Room: AAPM ePoster Library
Purpose: To determine if radiomics analysis of CBCT images of a Multiple Imaging Modality Isocentricity (MIMI) phantom (Standard Imaging) acquired for daily quality assurance (QA) geometric tests can be used to retrospectively evaluate kV x-ray tube performance.
Methods: CBCT projections acquired using head scan protocols on a TrueBeam LINAC were reconstructed using iTools Reconstruction (Varian Medical Systems). 326 scans spanned a two-year date range (12/1/16-11/30/18). The central slice of each scan was identified and a 222-by-222 pixel region-of-interest, encompassing approximately 60% of the central area, was automatically selected for feature extraction.
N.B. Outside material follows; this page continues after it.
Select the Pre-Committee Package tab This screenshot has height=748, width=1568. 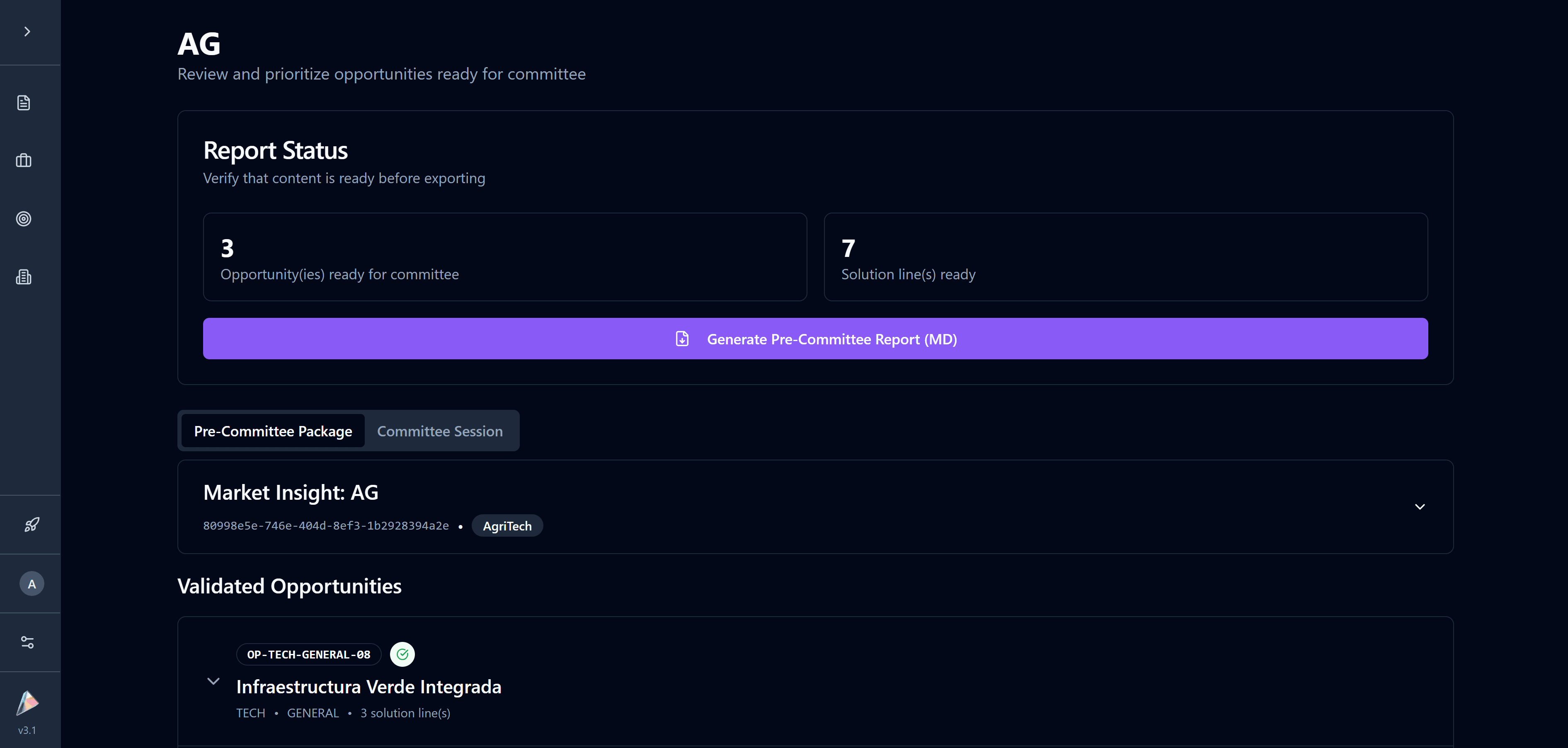(273, 431)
PyRadiomics was used to extract features such as: gray level co-occurrence matrix (GLCM) sum entropy, first-order uniformity, and first-order mean.
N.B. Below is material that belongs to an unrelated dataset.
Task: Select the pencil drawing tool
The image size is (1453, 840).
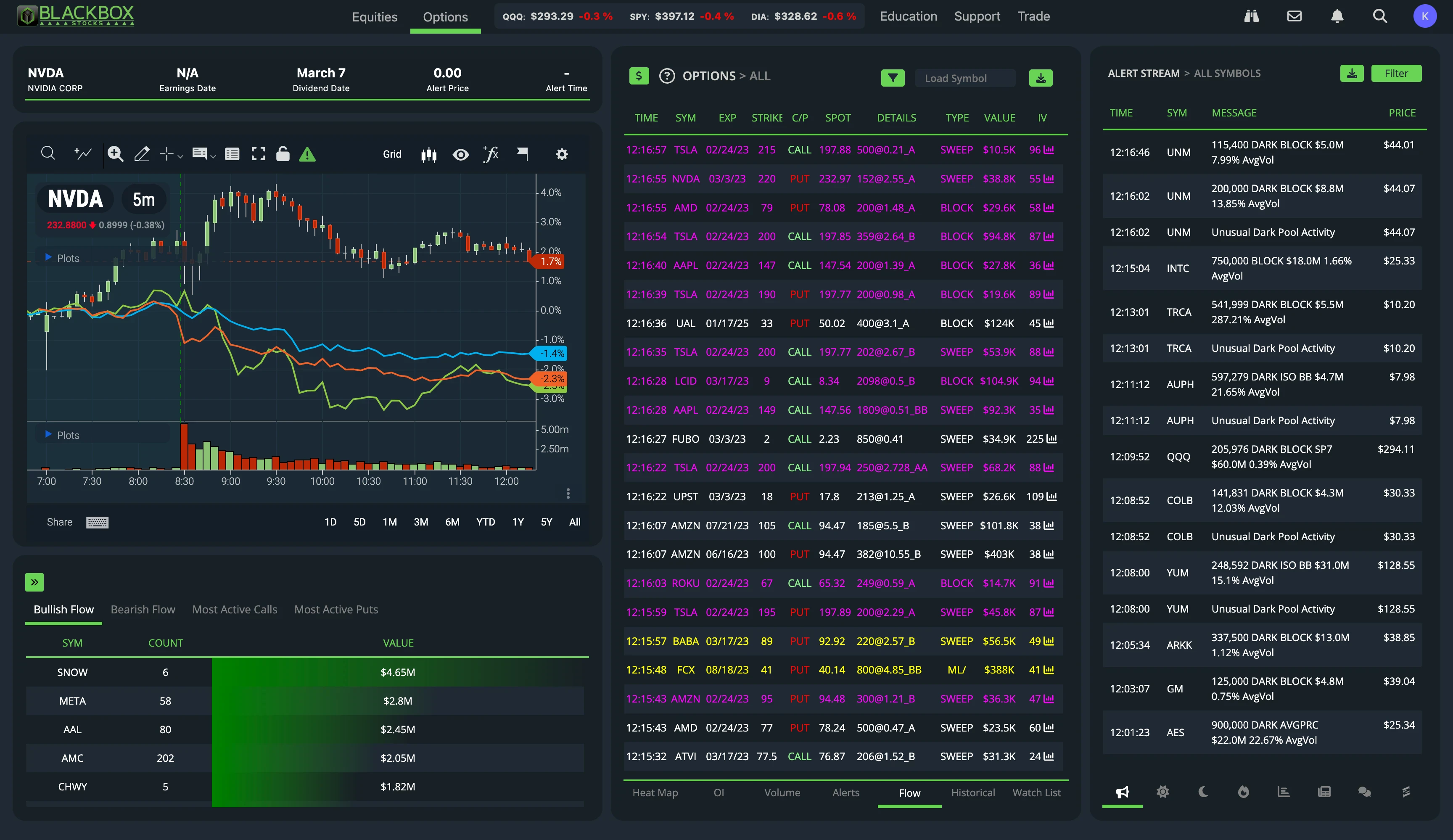Action: click(142, 154)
Results: All three aforementioned features plotted over time exhibited two distinct shifts from baseline. The first shift occurred around July 3, 2017 and the second on July 2, 2018. The first shift corresponded to kV image quality degrading and routine monthly CBCT QA intermittently failing in three nonconsecutive failures in a 12-month span. Further, GLCM sum entropy and first-order mean both decreased by 0.74%±0.38% and 1.49%±0.86%, respectively, while first-order uniformity had the largest variation, increasing by 2.28%±0.98%. The monthly QA data over the same time period lacked the sensitivity or sampling frequency to detect this change. The second shift corresponded to tube replacement.
Conclusion: Analysis of radiomics features indicates that kV x-ray tube replacement directly impacted select components of image texture in daily but not monthly QA data. Radiomics analysis of phantom QA images acquired at high frequency (i.e., daily) over an extended period of time could be used in conjunction with conventional quality metrics to track the overall performance of CBCT equipment.
Funding Support, Disclosures, and Conflict of Interest: This work was supported in part by the University of Chicago BSD Summer Fellowship, the NIH T-32 Training Grant T32 EB002103, and Varian Medical System. Further, HA receives royalties and licensing fees for computer-aided diagnosis technology through the University of Chicago.